[WORK REQUIRED]:
The response must consist of every line of the listing, reproduced verbatim.

[THE RECORDS]:
=== Section Start ===

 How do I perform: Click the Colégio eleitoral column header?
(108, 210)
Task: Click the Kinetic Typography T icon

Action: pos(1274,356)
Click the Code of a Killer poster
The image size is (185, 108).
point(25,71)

=== Section End ===

[COMPLETED EXERCISE]:
 How do I perform: Click the Colégio eleitoral column header?
(108, 210)
Task: Click the Kinetic Typography T icon

Action: pos(1274,356)
Click the Code of a Killer poster
The image size is (185, 108).
point(25,71)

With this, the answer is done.